Calm week, much more to come the next one


Polish Zloty (EUR/PLN) – what about that 4.23?

After a couple of weeks of increased volatility, these last couple of days were rather calm on the emerging markets’ currencies. The Zloty market remained stable as the movements on the EUR/USD eased down. From the local economy we had two important macroeconomic publications: retail sales in September (yearly basis) increase by 1.6% while the unemployment rate declined (from 11.7%) to 11.5%. The readings were not far from expectations and the market could not react to those. What is worth mentioning, the minutes from the last MPC minutes indicated that the majority of members expect another interest rate cut on the November meeting. That actually meets analysts expectations and the PLN market should be discounting this move. It would fit in the general view of Marek Belka, MPC’s governor, that the central bank will act if the economic situation does not improve. I do not expect it will so maybe the government should consider easing not only monetary but also fiscal policy? I guess I am asking for too much. The direction of the PLN next week will be determined by the movements of the USD and global stock markets as we are not expecting any important macro publications from the local economy. So far today the PLN has been regaining some ground after Belka’s statement that the Zloty is currently undervalued.

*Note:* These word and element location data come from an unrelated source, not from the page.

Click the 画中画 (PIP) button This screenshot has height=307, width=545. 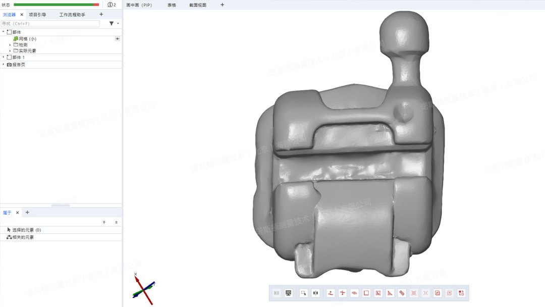(139, 5)
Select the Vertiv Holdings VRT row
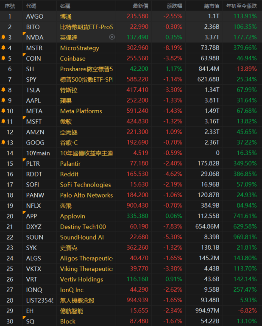Image resolution: width=262 pixels, height=326 pixels. (x=81, y=279)
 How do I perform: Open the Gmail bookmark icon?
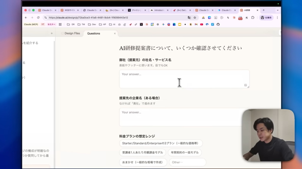click(196, 24)
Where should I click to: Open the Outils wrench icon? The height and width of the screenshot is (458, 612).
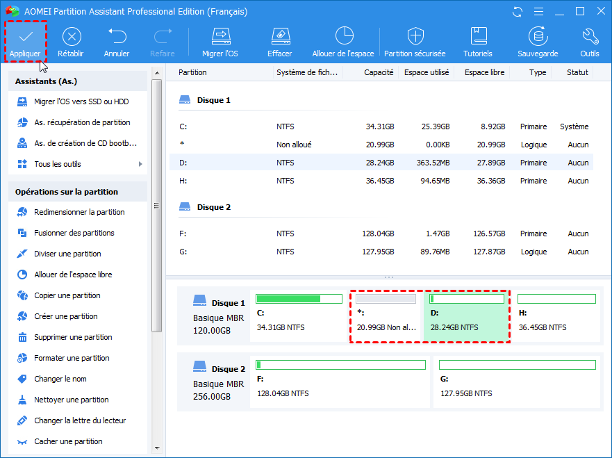click(x=590, y=36)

Looking at the EUR/PLN daily chart we see the market was really static this past week. The Zloty moved in a narrow 4.21 – 4.23 range with rather low volume. What can happen next? The resistance of 4.23 has sustained the attacks for a second week in a row so it seems the market could be losing some power. If broken though, it can trigger a quick upward move towards 4.26. On the other hand, if PLN buyers take over, the corrective movement should take the EUR/PLN back to 4.20 and eventually even lower towards 4.17.

EURPLN
Pic.1 EUR/PLN D1 source: xStation


Hungarian Forint (EUR/HUF) – weak interest in the Forint market

Hungary’s Government Debt Management Agency (ÁKK) has witnessed such small demand for its 12-month discount Treasury-bills at its biweekly auction on Thursday that it decided not to allot any of the bills. The only time it had to scrap an auction for lack of demand was at the end of October 2011 after the announcement of the early FX mortgage repayment scheme. Furthermore, the ruling party, Fidesz, said it would propose amendments to be made to a bill on the introduction of a new Internet tax service that providers should pay in proportion to data traffic. After all this cloudy news, the Forint started this week in negative territory against the Euro as we expected last week. What is more important, the NBH interest rate decision is coming up next week so the Euro bulls could bring up the EUR/HUF exchange rate again.

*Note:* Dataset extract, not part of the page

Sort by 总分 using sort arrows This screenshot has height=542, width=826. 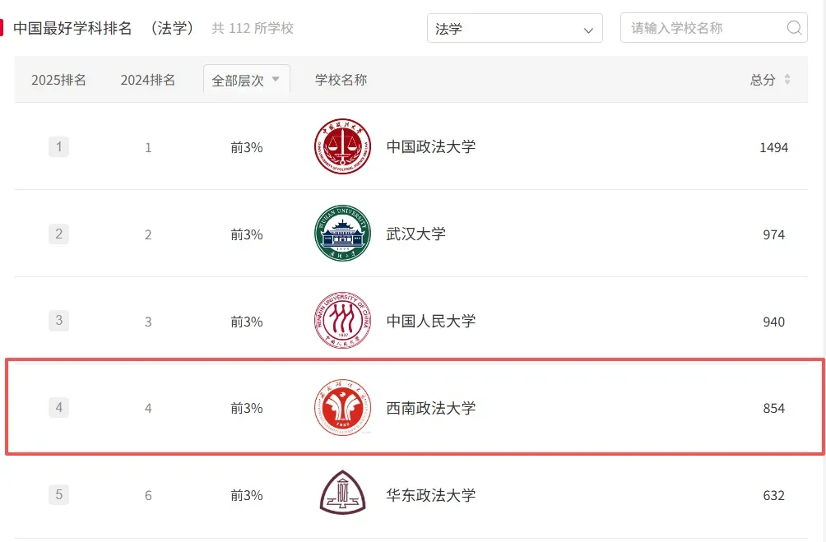tap(787, 80)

Technically, there is space for the EUR/HUF to trade higher than currently. Only the 309.50 resistance could save the Forint from a larger depreciation. We are expecting a little pull back at the 61.8% Fibo retracement level but a lot depends on the Monetary Policy Council. If the Hungarian Central Bank cuts rates again, the 312 level could be the target for next week.

EURHUF

Pic.2 EUR/HUF H4 source: Metatrader

Romanian Leu (EUR/RON) – Realignment silently favored by the NBR


The RON has been (painfully) slowly moving lower versus the Euro, readjusting as the investors felt more uneasy about the shifts in the political scene before and mostly after the presidential elections (on 2nd  of November) and some worries over the medium term growth. As the Eurozone, the main commercial partner is feeling the pinch, Romania needs a boost of the currency advantage in order to remain competitive, at least that is what the markets seems to have understood from the NBR’s guidance. There is also the lingering risk of the winter gas crunch” approaching. In case the flow from Russia decreases, the country is forced to be less generous with gas from the internal production towards the local industry. This issue is however less stringent than in most othe CEE countries, as Romania has its own large production.The Leu may be again on the defensive next week, especially if the previous 4.42 ceiling becomes the new floor, with EURRON advancing in small steps.

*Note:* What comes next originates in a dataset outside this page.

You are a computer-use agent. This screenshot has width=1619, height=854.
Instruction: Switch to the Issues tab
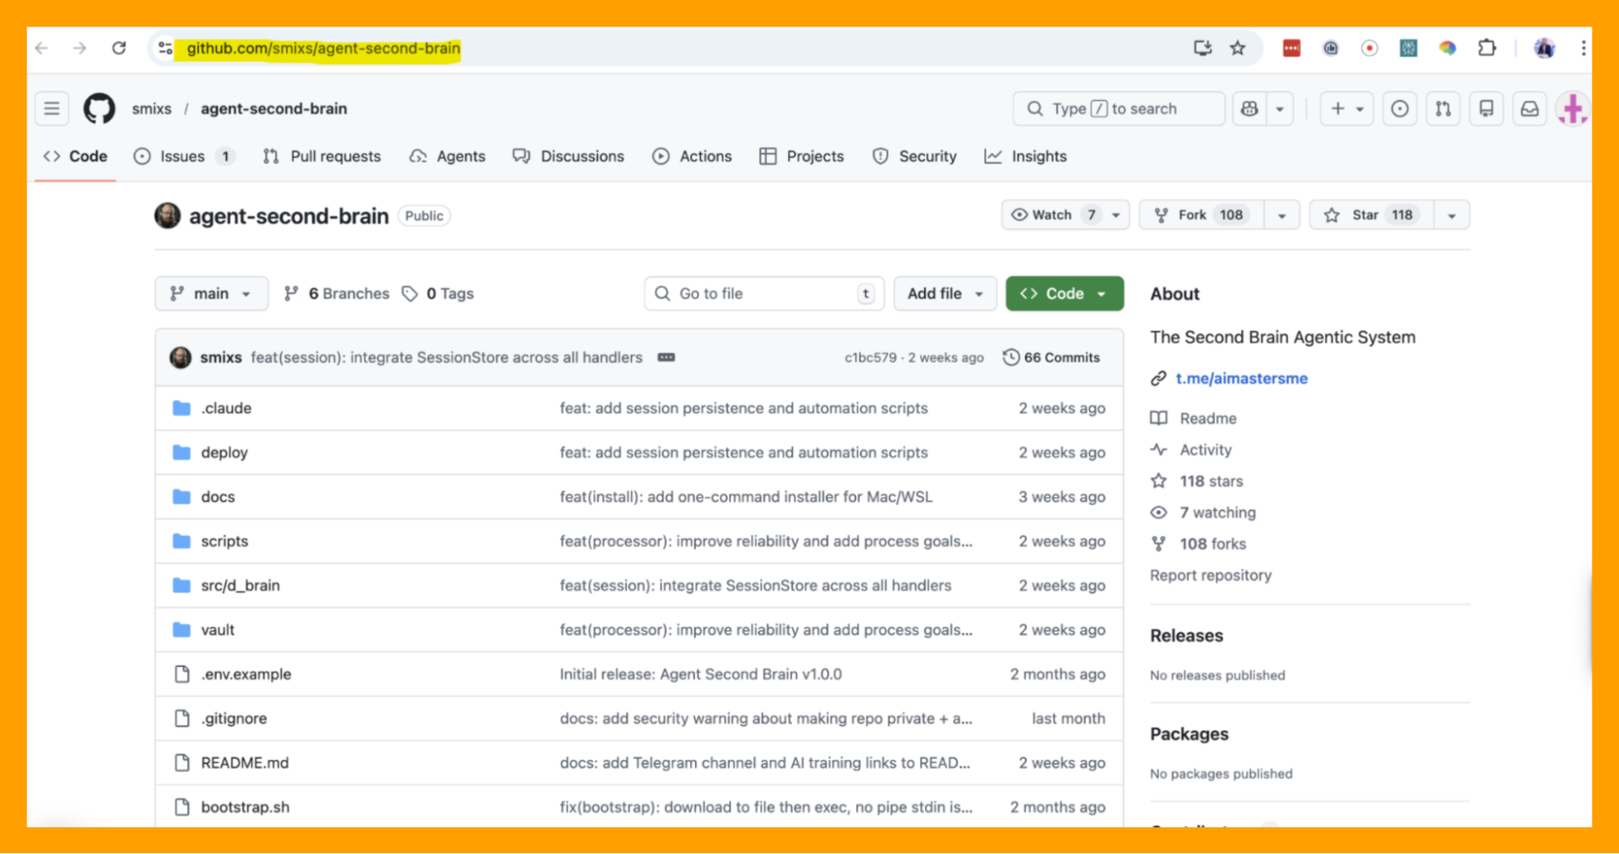[182, 156]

The technical view provides another uptrend interpretation of the ”original” breakout out of the triangle. We view the market reluctantly moving higher, with an important test at the 4.4315 local high, that once broken may lead up to a push further towards 4.44 and then 4.4525. While this is our baseline scenario, a breach of the uptrend line would change the picture to a sideways move (again), with the novelty of having the new defining lines around 4.40 and 4.43.